SET TASK:
Rewrite all the records, putting "screen assistant" in place of every "GUI agent" and changing nothing else.

RAW RECORDS:
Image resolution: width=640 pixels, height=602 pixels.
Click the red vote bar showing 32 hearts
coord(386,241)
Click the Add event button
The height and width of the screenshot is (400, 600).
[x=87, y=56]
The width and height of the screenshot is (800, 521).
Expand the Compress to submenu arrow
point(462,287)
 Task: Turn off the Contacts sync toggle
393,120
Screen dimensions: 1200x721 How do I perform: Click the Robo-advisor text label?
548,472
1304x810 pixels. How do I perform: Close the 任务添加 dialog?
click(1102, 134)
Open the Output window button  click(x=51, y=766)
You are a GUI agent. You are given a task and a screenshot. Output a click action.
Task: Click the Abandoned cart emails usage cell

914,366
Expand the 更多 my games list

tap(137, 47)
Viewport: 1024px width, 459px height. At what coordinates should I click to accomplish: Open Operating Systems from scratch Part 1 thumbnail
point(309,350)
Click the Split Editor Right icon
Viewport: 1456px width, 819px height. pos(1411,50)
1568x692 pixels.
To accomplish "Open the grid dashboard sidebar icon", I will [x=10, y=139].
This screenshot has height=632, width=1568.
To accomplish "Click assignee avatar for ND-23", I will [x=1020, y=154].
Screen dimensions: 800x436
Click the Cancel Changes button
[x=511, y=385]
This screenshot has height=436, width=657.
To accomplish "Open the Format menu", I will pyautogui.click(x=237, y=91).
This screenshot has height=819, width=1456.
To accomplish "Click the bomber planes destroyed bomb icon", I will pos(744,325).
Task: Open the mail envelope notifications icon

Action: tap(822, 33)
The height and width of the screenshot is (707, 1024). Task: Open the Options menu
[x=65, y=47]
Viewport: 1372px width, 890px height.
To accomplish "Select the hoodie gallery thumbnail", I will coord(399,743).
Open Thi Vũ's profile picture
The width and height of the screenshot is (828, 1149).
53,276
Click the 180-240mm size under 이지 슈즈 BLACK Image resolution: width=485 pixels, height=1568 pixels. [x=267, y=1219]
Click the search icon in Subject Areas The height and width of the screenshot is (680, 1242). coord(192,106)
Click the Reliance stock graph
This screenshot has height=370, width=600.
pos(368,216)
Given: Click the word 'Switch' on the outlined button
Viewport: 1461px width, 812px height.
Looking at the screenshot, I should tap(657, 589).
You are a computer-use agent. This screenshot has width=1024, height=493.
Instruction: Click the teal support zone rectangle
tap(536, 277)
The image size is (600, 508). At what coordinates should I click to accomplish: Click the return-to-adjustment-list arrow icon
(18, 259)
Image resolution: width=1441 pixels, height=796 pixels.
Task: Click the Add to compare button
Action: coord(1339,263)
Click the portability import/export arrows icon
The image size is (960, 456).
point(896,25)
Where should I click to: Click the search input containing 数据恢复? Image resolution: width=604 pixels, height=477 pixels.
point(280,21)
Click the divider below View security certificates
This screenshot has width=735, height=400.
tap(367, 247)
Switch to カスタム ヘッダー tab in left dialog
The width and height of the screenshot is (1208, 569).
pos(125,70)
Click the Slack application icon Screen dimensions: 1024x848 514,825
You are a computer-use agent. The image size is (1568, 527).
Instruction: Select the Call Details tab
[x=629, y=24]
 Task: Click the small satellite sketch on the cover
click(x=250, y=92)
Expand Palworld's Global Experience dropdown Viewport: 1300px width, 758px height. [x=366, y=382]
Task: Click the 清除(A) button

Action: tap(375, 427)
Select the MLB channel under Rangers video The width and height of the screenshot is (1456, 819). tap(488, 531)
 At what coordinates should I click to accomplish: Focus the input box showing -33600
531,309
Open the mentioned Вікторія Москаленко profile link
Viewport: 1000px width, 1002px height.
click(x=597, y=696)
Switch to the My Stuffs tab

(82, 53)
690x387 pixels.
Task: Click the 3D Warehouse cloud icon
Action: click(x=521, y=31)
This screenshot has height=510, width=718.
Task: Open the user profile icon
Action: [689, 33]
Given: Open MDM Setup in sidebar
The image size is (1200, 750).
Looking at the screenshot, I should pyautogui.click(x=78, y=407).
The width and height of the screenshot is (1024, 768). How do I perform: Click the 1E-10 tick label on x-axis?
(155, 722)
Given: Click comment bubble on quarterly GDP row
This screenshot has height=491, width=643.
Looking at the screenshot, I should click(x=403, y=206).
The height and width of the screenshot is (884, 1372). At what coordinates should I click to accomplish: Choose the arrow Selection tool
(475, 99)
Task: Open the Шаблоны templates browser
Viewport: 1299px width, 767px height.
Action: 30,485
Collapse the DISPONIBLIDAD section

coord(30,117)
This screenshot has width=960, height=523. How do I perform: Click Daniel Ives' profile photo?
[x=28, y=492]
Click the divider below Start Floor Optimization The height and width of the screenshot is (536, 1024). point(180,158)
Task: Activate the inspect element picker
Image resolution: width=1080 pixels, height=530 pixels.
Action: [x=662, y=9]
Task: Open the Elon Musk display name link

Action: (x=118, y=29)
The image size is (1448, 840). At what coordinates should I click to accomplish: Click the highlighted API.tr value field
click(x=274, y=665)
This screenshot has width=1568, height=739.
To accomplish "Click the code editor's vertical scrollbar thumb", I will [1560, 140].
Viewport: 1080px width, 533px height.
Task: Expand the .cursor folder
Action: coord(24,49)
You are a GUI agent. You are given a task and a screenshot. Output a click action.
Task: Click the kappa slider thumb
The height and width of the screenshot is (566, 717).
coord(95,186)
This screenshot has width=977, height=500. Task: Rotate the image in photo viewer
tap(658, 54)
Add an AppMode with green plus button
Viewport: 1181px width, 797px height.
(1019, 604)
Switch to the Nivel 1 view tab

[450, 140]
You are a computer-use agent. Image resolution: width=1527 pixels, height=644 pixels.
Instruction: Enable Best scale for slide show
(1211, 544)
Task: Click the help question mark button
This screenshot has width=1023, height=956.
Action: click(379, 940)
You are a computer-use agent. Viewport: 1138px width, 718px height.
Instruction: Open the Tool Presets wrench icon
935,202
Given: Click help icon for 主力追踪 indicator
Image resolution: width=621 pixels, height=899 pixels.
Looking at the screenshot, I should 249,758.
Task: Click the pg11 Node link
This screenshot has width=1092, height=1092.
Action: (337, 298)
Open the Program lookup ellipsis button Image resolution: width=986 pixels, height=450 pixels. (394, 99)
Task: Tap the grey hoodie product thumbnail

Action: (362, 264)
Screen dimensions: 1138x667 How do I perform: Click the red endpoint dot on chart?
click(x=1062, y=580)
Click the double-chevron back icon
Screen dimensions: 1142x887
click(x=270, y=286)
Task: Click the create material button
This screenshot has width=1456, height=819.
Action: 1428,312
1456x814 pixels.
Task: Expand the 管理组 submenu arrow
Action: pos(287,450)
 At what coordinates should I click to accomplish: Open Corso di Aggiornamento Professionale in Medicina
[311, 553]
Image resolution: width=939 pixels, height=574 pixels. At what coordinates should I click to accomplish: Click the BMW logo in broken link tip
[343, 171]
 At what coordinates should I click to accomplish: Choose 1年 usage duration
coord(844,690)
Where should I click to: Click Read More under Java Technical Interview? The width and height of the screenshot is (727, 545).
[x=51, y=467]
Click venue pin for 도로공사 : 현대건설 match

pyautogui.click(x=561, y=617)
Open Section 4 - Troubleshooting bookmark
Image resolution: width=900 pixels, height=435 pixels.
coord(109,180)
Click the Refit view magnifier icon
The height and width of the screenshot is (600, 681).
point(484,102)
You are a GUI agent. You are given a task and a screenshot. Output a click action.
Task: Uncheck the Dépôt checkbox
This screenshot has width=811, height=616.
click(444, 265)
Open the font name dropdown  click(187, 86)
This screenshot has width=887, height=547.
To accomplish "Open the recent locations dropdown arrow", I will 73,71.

EXERCISE OUTPUT:
Image resolution: width=640 pixels, height=602 pixels.
Click the red vote bar showing 32 hearts
coord(386,241)
Click the Add event button
The height and width of the screenshot is (400, 600).
[x=87, y=56]
The width and height of the screenshot is (800, 521).
Expand the Compress to submenu arrow
point(462,287)
 Task: Turn off the Contacts sync toggle
393,120
Screen dimensions: 1200x721 How do I perform: Click the Robo-advisor text label?
548,472
1304x810 pixels. How do I perform: Close the 任务添加 dialog?
click(1102, 134)
Open the Output window button  click(x=51, y=766)
You are a screen assistant. You are given a task and a screenshot. Output a click action.
Task: Click the Abandoned cart emails usage cell

914,366
Expand the 更多 my games list

tap(137, 47)
Viewport: 1024px width, 459px height. At what coordinates should I click to accomplish: Open Operating Systems from scratch Part 1 thumbnail
point(309,350)
Click the Split Editor Right icon
Viewport: 1456px width, 819px height. pos(1411,50)
1568x692 pixels.
To accomplish "Open the grid dashboard sidebar icon", I will [x=10, y=139].
This screenshot has height=632, width=1568.
To accomplish "Click assignee avatar for ND-23", I will [x=1020, y=154].
Screen dimensions: 800x436
Click the Cancel Changes button
[x=511, y=385]
This screenshot has height=436, width=657.
To accomplish "Open the Format menu", I will pyautogui.click(x=237, y=91).
This screenshot has height=819, width=1456.
To accomplish "Click the bomber planes destroyed bomb icon", I will pos(744,325).
Task: Open the mail envelope notifications icon

Action: tap(822, 33)
The height and width of the screenshot is (707, 1024). Task: Open the Options menu
[x=65, y=47]
Viewport: 1372px width, 890px height.
To accomplish "Select the hoodie gallery thumbnail", I will coord(399,743).
Open Thi Vũ's profile picture
The width and height of the screenshot is (828, 1149).
53,276
Click the 180-240mm size under 이지 슈즈 BLACK Image resolution: width=485 pixels, height=1568 pixels. [x=267, y=1219]
Click the search icon in Subject Areas The height and width of the screenshot is (680, 1242). coord(192,106)
Click the Reliance stock graph
This screenshot has height=370, width=600.
pos(368,216)
Given: Click the word 'Switch' on the outlined button
Viewport: 1461px width, 812px height.
Looking at the screenshot, I should tap(657, 589).
You are a computer-use agent. This screenshot has width=1024, height=493.
Instruction: Click the teal support zone rectangle
tap(536, 277)
The image size is (600, 508). At what coordinates should I click to accomplish: Click the return-to-adjustment-list arrow icon
(18, 259)
Image resolution: width=1441 pixels, height=796 pixels.
Task: Click the Add to compare button
Action: coord(1339,263)
Click the portability import/export arrows icon
The image size is (960, 456).
point(896,25)
Where should I click to: Click the search input containing 数据恢复? Image resolution: width=604 pixels, height=477 pixels.
point(280,21)
Click the divider below View security certificates
This screenshot has width=735, height=400.
tap(367, 247)
Switch to カスタム ヘッダー tab in left dialog
The width and height of the screenshot is (1208, 569).
pos(125,70)
Click the Slack application icon Screen dimensions: 1024x848 514,825
You are a computer-use agent. The image size is (1568, 527).
Instruction: Select the Call Details tab
[x=629, y=24]
 Task: Click the small satellite sketch on the cover
click(x=250, y=92)
Expand Palworld's Global Experience dropdown Viewport: 1300px width, 758px height. [x=366, y=382]
Task: Click the 清除(A) button

Action: tap(375, 427)
Select the MLB channel under Rangers video The width and height of the screenshot is (1456, 819). tap(488, 531)
 At what coordinates should I click to accomplish: Focus the input box showing -33600
531,309
Open the mentioned Вікторія Москаленко profile link
Viewport: 1000px width, 1002px height.
click(x=597, y=696)
Switch to the My Stuffs tab

(82, 53)
690x387 pixels.
Task: Click the 3D Warehouse cloud icon
Action: click(x=521, y=31)
This screenshot has height=510, width=718.
Task: Open the user profile icon
Action: [689, 33]
Given: Open MDM Setup in sidebar
The image size is (1200, 750).
Looking at the screenshot, I should pyautogui.click(x=78, y=407).
The width and height of the screenshot is (1024, 768). How do I perform: Click the 1E-10 tick label on x-axis?
(155, 722)
Given: Click comment bubble on quarterly GDP row
This screenshot has height=491, width=643.
Looking at the screenshot, I should click(x=403, y=206).
The height and width of the screenshot is (884, 1372). At what coordinates should I click to accomplish: Choose the arrow Selection tool
(475, 99)
Task: Open the Шаблоны templates browser
Viewport: 1299px width, 767px height.
Action: 30,485
Collapse the DISPONIBLIDAD section

coord(30,117)
This screenshot has width=960, height=523. How do I perform: Click Daniel Ives' profile photo?
[x=28, y=492]
Click the divider below Start Floor Optimization The height and width of the screenshot is (536, 1024). point(180,158)
Task: Activate the inspect element picker
Image resolution: width=1080 pixels, height=530 pixels.
Action: [x=662, y=9]
Task: Open the Elon Musk display name link

Action: (x=118, y=29)
The image size is (1448, 840). At what coordinates should I click to accomplish: Click the highlighted API.tr value field
click(x=274, y=665)
This screenshot has width=1568, height=739.
To accomplish "Click the code editor's vertical scrollbar thumb", I will [1560, 140].
Viewport: 1080px width, 533px height.
Task: Expand the .cursor folder
Action: coord(24,49)
You are a screen assistant. You are given a task and a screenshot. Output a click action.
Task: Click the kappa slider thumb
The height and width of the screenshot is (566, 717).
coord(95,186)
This screenshot has width=977, height=500. Task: Rotate the image in photo viewer
tap(658, 54)
Add an AppMode with green plus button
Viewport: 1181px width, 797px height.
(1019, 604)
Switch to the Nivel 1 view tab

[450, 140]
You are a computer-use agent. Image resolution: width=1527 pixels, height=644 pixels.
Instruction: Enable Best scale for slide show
(1211, 544)
Task: Click the help question mark button
This screenshot has width=1023, height=956.
Action: click(379, 940)
You are a computer-use agent. Viewport: 1138px width, 718px height.
Instruction: Open the Tool Presets wrench icon
935,202
Given: Click help icon for 主力追踪 indicator
Image resolution: width=621 pixels, height=899 pixels.
Looking at the screenshot, I should 249,758.
Task: Click the pg11 Node link
This screenshot has width=1092, height=1092.
Action: (337, 298)
Open the Program lookup ellipsis button Image resolution: width=986 pixels, height=450 pixels. (394, 99)
Task: Tap the grey hoodie product thumbnail

Action: (362, 264)
Screen dimensions: 1138x667 How do I perform: Click the red endpoint dot on chart?
click(x=1062, y=580)
Click the double-chevron back icon
Screen dimensions: 1142x887
click(x=270, y=286)
Task: Click the create material button
This screenshot has width=1456, height=819.
Action: 1428,312
1456x814 pixels.
Task: Expand the 管理组 submenu arrow
Action: pos(287,450)
 At what coordinates should I click to accomplish: Open Corso di Aggiornamento Professionale in Medicina
[311, 553]
Image resolution: width=939 pixels, height=574 pixels. At what coordinates should I click to accomplish: Click the BMW logo in broken link tip
[343, 171]
 At what coordinates should I click to accomplish: Choose 1年 usage duration
coord(844,690)
Where should I click to: Click Read More under Java Technical Interview? The width and height of the screenshot is (727, 545).
[x=51, y=467]
Click venue pin for 도로공사 : 현대건설 match

pyautogui.click(x=561, y=617)
Open Section 4 - Troubleshooting bookmark
Image resolution: width=900 pixels, height=435 pixels.
coord(109,180)
Click the Refit view magnifier icon
The height and width of the screenshot is (600, 681).
point(484,102)
You are a screen assistant. You are given a task and a screenshot. Output a click action.
Task: Uncheck the Dépôt checkbox
This screenshot has width=811, height=616.
click(444, 265)
Open the font name dropdown  click(187, 86)
This screenshot has width=887, height=547.
To accomplish "Open the recent locations dropdown arrow", I will 73,71.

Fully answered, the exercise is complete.